Updated: November 13, 2016
Many paid legal research products such as LexisNexis and Westlaw offer the ability to search for keywords within a certain number of words from one another (a number that you define). For example, some pay databases allow you to search w/ (WITHIN any number of words that you indicate, such as w/2), /s (in the SAME SENTENCE), and /p (in the SAME PARAGRAPH). Google does offer an analogous, but nearly unknown, proximity connector - AROUND(n).
The Google proximity connector AROUND(n) must be placed in upper case as illustrated in this explanation. By replacing the “n” with a number, you determine how many words you want your keywords to be from each other. For example, when we searched for carole AROUND(2) levitt, we retrieved 281,000 results where carole was within 2 words of levitt. The results consisted of results like this:
- Carole A. Levitt
- Carole Ann Levitt
- Carole Levitt
- Nancy Jo Levitt
- Carol Suzanne Levitt (notice the name carol was retrieved)
- Alain Levitt, Carol Lim
- Joseph Gordon-Levitt inexplicably performing Carole King's classic “You Make ...
To conduct an even more targeted search, try enclosing each of your proximity search terms within their own set of quotation marks. Our search for “carole” AROUND(2) “levitt” retrieved 22,600 results.

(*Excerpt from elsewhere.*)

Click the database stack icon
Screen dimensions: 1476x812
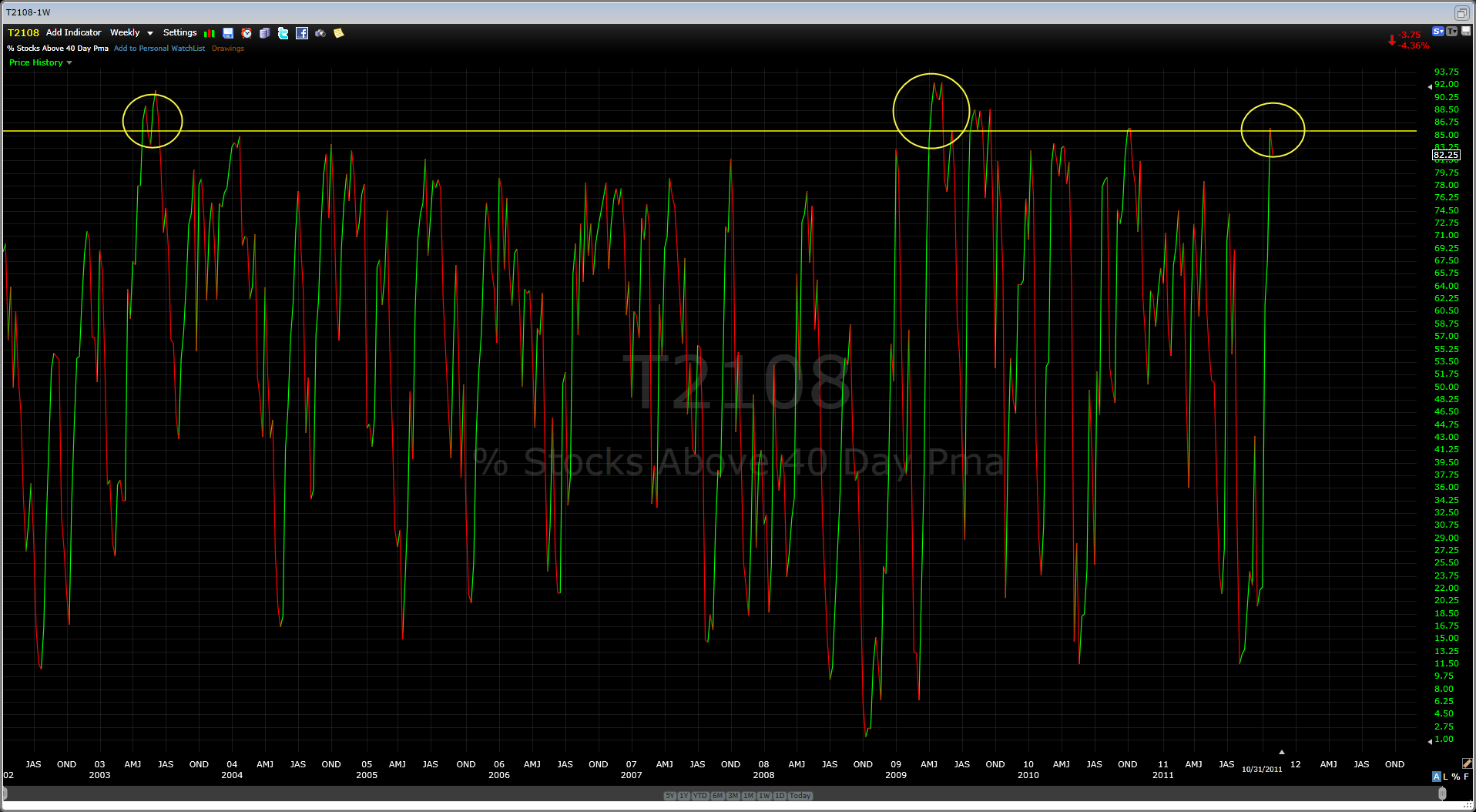pyautogui.click(x=265, y=33)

This search only retrieved results where the exact name carole was separated from exact name levitt (with up to two words in between carole and levitt). It disregarded any documents that included various spellings of carole and levitt while the earlier search, without quotation marks, retrieved results with spelling variations for carole and levitt.

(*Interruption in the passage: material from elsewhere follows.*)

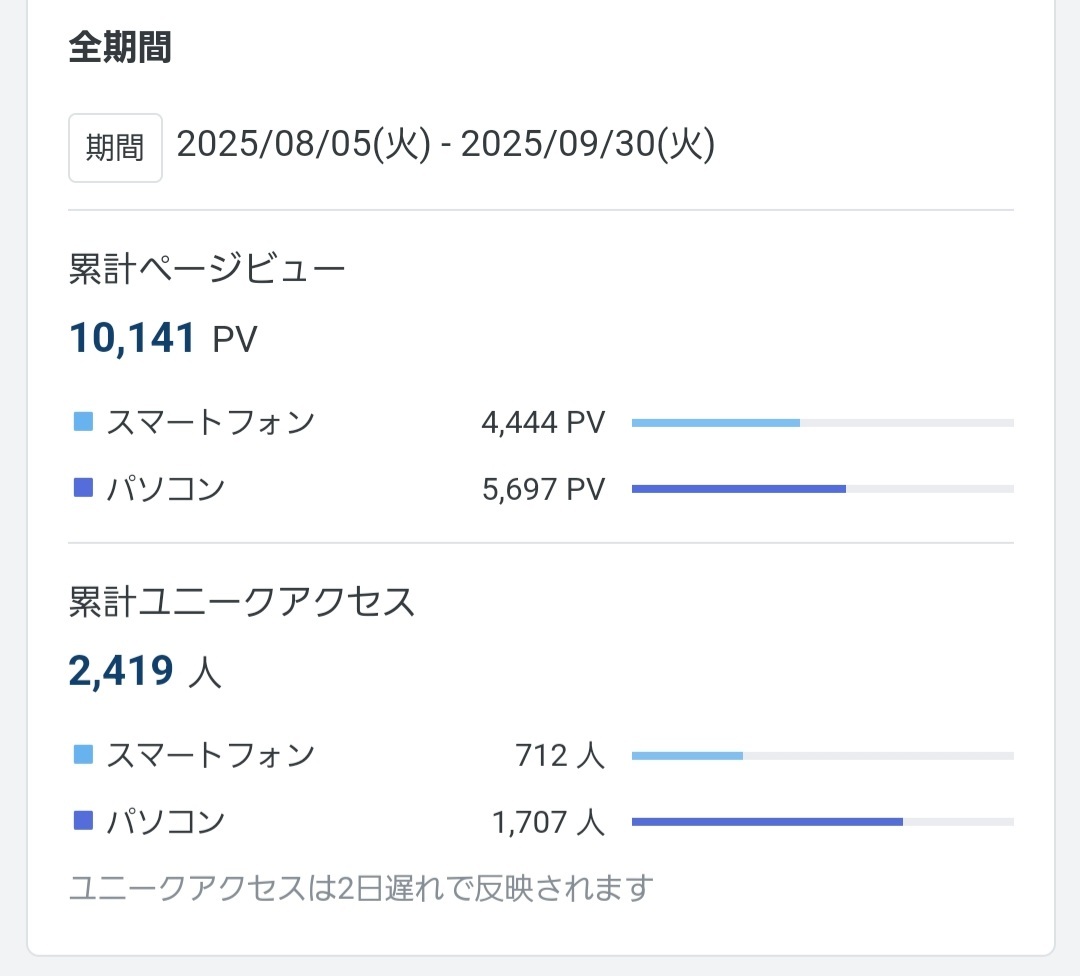This screenshot has height=976, width=1080.
Task: Click the 累計ユニークアクセス heading
Action: pos(241,602)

Many researchers searching for documents that include a specified proper name conduct a phrase search. But conducting a proximity search for a proper name, using AROUND(n), is a better search than a phrase search. For example, a phrase search for "carole levitt" retrieved 19,800 result and only retrieved results that referred to Carole Levitt in that exact order and with no intervening words. What is missing from this search are the results that an AROUND(2) proximity search retrieved above, such as: Levitt, Carole; Carole A. Levitt; Carole Ann Levitt; Levitt, Carole A., or Levitt, Carole Ann.
In our live Continuing Legal Education seminars and webinars, we are often asked about conducting a compound proximity search, such as this one where the keyword Cybersleuth is within five words of "Carole Levitt", "Mark Rosch", or "Internet For Lawyers".

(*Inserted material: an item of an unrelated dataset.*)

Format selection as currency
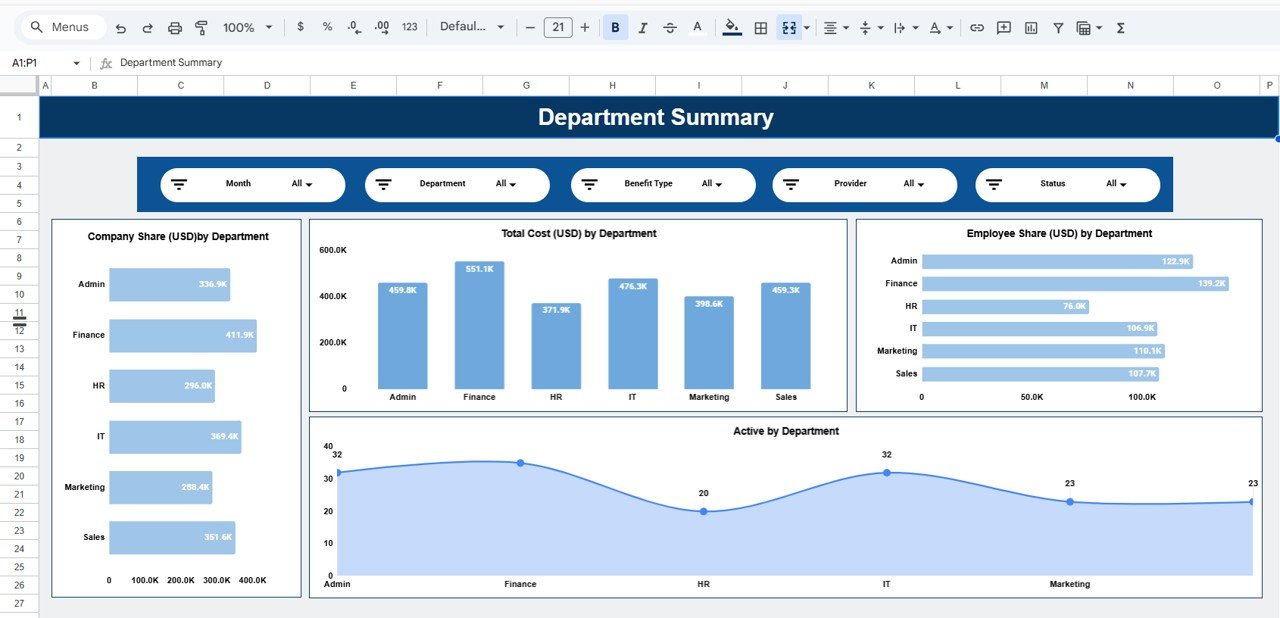Viewport: 1280px width, 618px height. click(x=300, y=27)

Usually, the asker will assumem that the query can be written this way:Cybersleuth AROUND(5) "Carole Levitt" OR "Mark Rosch" OR "Internet For Lawyers".
While a compound proximity search like this is possible, it must be written in Google's search box in this way
Cybersleuth AROUND(5) "Carole Levitt" OR Cybersleuth AROUND(5)"Mark Rosch" OR Cybersleuth AROUND(5)"Internet For Lawyers".
In our live MCLE seminars and webinars, we have long addressed the need for a reliable proximity connector when using free search engines like Google and Yahoo!. Google and Yahoo! use the asterisk (in very different ways) as a NEAR or "within one word" connector (respectively), but seemingly, nothing more precise was available. Web developer Kevin Shay created the more-precise proximity-searching GAPS interface; but it ceased working last year when Google retired the programming tools on which the GAPS site was based.
According to Dan Russell, Google's Uber Tech Lead for Search Quality and User Happiness, the AROUND feature has been around, "for... oh... the past 5 or 6 years. Turns out that nobody ever bothered to write much about it." Russell took the wraps off the feature in a recent blog post. Perhaps the reason the "nobody ever bothered to write about it" is because there is NO documentation of the AROUND function in Google's "Web Search Help" section. There is a mention of the AROUND proximity search function in the Web Search "Help Forums," but it didn't appear up until January 14, 2011.
The Help Forum response suggests an alternate syntax for the proximity search (carole+2 levitt). Note however, that the syntax mentioned in that "help" response yields very different (and less precise) results than the carole AROUND(2) levitt search syntax.
Kudos to the ABA's Legal Technology Resource Center for bringing this feature to our attention.